“Kind of Blue”

Studio 360

This is everything jazz could be: avant-garde, hip, and soulful.

Even if you’ve never bought a jazz album in your life, you’ve heard Miles Davis’s masterpiece,Kind of Blue— at a party, in a movie, or a restaurant. Though it was just a blip in the jazz world when it was released in 1959, it eventually becamethe archetypical jazz record. Jimmy Cobb, the drummer on Kind of Blue and the only member of the band still alive, never expected the album would become a touchstone. “We just figured we made a good record,” Cobb says. “We had no reason to believe that this was going to be better than some of the other ones we made.”

Kind of Blue was revolutionary. It introduced the world to a new, minimal sound known as modal jazz. But it wasn’t the first time Davis had invented a new style: after getting his start with Charlie Parker at the tail end of the bebop scene, his collaborations with the composer Gil Evans gave rise to cool jazz. But Kind of Blue blew up in a way that Davis’s earlier records hadn’t, becoming a staple of mainstream record collections and going on to influence generations of musicians. “It’s like Shakespeare,” says critic Terry Teachout. “Even if you haven’t seen Hamlet, you’ve heard a lot of Hamlet, and the first time you see it you hear all the quotations. Kind of Blue is like that.”
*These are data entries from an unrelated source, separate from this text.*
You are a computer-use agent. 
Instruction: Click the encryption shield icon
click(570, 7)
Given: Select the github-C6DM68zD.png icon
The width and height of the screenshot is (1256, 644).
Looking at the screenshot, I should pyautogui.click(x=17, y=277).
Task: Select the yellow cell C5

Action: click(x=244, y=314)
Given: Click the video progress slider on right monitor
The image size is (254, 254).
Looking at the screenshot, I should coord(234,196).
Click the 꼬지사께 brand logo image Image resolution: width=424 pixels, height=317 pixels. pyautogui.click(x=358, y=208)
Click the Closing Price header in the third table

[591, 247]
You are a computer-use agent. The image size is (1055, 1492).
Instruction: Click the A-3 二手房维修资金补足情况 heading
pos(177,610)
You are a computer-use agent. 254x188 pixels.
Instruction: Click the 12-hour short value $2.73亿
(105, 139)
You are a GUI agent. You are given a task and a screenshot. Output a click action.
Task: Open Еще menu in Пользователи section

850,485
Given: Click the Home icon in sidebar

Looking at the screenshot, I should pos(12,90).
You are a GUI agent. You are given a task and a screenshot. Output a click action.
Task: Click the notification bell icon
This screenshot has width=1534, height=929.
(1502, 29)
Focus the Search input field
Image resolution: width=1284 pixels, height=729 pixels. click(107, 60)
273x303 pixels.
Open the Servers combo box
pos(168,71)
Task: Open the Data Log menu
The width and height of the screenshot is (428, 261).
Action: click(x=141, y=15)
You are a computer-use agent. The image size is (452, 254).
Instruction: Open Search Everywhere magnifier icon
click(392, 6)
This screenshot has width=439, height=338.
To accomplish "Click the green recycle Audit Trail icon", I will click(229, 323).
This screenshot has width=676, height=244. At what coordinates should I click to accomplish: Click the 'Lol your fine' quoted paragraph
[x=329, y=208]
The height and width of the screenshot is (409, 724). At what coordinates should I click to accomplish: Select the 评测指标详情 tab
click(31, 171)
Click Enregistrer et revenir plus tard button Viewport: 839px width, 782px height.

But Davis’s misbehavior — meting out verbal and physical abuse, about which he remained unrepentant to the end — can make listening to Kind of Blue difficult. There’s a jarring contrast between the beauty of the music and the harsh, sometimes violent man behind it. Should we judge a work in light of an artist’s life, or on its merits alone? “I was really angry at him for living the kind of life that made it impossible for me to listen to that amazing music and not think about what he might have been doing the morning he recorded the music,” says the writer Pearl Cleage.